Theoretically, an increase/decrease in the total perfusion of the cerebral microvascular network may not only be associated with the an increase/decrease in microvessel density, but also related to an increase/decrease in blood flow in each single microvessel; however, little information is available as to which mechanism (either microvessel density or single microvessel flux) plays the dominant role in the regulation of regional mCBF. To investigate whether OMAG can shed some light on this, we estimated the functional microvessel density from the serial B-scan images.
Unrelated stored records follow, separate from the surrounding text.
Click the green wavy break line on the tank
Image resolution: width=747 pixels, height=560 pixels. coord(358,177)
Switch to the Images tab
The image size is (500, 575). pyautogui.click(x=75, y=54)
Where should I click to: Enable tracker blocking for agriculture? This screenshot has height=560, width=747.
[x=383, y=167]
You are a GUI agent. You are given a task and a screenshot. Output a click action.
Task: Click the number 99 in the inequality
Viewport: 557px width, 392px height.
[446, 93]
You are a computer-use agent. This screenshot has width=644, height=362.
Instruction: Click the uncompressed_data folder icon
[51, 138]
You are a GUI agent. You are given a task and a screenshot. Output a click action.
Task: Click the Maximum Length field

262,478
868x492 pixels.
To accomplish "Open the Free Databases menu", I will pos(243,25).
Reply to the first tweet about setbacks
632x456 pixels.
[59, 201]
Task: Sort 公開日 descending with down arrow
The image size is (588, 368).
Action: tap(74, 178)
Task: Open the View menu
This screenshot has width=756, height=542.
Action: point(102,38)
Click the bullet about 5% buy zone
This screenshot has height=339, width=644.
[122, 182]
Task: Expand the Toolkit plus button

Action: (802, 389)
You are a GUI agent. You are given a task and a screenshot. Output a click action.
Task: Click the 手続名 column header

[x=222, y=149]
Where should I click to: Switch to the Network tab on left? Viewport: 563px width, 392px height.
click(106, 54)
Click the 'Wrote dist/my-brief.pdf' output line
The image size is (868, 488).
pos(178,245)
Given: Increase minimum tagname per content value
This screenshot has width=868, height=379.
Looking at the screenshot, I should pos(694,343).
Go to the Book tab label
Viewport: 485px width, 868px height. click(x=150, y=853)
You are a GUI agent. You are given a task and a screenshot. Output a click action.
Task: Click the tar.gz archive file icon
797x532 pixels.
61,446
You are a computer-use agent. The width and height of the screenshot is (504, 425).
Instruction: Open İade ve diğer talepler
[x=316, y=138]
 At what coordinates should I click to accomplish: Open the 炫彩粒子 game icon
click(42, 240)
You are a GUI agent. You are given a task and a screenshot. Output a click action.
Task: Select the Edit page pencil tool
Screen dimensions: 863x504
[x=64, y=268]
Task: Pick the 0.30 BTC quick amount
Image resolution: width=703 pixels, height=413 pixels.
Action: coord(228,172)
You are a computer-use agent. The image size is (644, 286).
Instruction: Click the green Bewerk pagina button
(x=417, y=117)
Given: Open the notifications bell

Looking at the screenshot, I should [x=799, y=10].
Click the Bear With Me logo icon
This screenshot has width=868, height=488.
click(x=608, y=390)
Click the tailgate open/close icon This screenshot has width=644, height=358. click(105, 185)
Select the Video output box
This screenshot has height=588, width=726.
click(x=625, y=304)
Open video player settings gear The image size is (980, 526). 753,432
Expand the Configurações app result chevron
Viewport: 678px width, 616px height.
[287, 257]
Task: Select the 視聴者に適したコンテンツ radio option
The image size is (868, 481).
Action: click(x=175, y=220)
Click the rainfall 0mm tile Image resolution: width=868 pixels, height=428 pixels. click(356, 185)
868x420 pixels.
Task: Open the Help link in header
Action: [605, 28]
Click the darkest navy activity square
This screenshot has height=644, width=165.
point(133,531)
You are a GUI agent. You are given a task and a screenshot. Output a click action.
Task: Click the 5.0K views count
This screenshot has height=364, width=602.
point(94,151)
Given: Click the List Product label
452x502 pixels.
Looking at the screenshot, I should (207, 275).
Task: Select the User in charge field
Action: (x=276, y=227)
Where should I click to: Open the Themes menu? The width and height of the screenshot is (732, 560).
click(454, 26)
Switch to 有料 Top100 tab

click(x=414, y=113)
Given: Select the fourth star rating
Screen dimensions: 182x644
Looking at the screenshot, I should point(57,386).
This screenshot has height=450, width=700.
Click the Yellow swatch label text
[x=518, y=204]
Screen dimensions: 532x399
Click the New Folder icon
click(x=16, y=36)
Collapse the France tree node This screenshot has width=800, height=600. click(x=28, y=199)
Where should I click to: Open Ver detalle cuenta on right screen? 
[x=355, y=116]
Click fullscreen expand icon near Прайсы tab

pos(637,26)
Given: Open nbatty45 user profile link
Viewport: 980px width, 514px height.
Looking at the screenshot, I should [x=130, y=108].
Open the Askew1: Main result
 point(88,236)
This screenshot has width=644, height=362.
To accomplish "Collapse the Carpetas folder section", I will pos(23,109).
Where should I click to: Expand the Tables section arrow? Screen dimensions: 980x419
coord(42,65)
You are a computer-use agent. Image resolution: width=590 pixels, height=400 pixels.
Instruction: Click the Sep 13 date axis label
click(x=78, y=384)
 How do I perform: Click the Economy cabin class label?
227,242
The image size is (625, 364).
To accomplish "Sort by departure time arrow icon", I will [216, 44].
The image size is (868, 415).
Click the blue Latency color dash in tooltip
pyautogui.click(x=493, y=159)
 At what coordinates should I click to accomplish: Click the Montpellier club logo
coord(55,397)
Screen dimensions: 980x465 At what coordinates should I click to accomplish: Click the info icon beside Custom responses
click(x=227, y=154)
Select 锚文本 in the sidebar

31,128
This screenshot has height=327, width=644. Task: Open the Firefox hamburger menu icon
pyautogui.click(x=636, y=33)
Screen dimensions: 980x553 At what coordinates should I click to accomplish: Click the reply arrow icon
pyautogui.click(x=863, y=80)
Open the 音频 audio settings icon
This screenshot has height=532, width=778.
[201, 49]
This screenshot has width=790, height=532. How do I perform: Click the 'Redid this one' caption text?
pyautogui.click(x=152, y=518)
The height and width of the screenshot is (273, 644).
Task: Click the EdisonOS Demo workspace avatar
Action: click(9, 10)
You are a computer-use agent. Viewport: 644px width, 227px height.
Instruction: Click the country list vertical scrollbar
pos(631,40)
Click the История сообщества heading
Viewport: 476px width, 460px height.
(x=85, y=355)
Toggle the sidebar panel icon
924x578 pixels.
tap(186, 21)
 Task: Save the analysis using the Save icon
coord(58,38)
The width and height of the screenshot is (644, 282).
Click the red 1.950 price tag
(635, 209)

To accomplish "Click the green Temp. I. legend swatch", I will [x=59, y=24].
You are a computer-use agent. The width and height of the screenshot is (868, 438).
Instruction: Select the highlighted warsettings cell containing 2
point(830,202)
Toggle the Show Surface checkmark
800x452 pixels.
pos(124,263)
Here, we calculated the microvessel density as the percentage of the number of image pixels with values over zeros versus total pixel numbers for a capillary-apparent region [e.g., the region marked by the box in Fig. 2b]. According to the relationship between the density, mean flux, and total flux within the region, the relative mean flux changes can be obtained by dividing the relative total flux values by the microvessel density values. The resulting curves are shown in Fig. 3. Our results show that the perfused microvessel density or volume change mainly accounts for the total blood flux change, whereas the mean flux of blood flow through individual open microvessels produced little opposite change, which appears to play a secondary role as a mechanism in the regulation of microvascular blood flow to the brain during oxygen disturbances. It should be noted that the relative change of mean flux in mCBF correlates well with prior observations based on imaging techniques in which cranial window preparation was required.6, 7
To conclude, we presented a preliminary study on using ultrahigh sensitive OMAG to monitor mCBF changes during hypoxia and hyperoxia in mice. By analyzing OMAG reflectance signals from moving particles, we have shown that OMAG is sensitive to microhemodynamics and capable of differentiating the hemodynamics produced by “capillary” from that by “noncapillary” microcirculation, in addition to providing the relative values related to different flow parameters. Our preliminary results on qualitatively monitoring the response of microcirculation during acute hypoxia and hyperoxia reflect not only the direct reaction to the external oxygen-dependent stimulation, but present the internal adaptive regulation of microcirculation, which is in good agreement with the previous studies. This earlier work may lead to the potential applications of OMAG for cerebral microhemodynamics under various pathology and physiology.
This work was supported, in part, by National Institute of Biomedical Imaging and Bioengineering (Grant No. R01 EB009682), the National Heart, Lung, and Blood Institute (Grant No. R01 HL093140), and the American Heart Association (Grant No. 0855733G).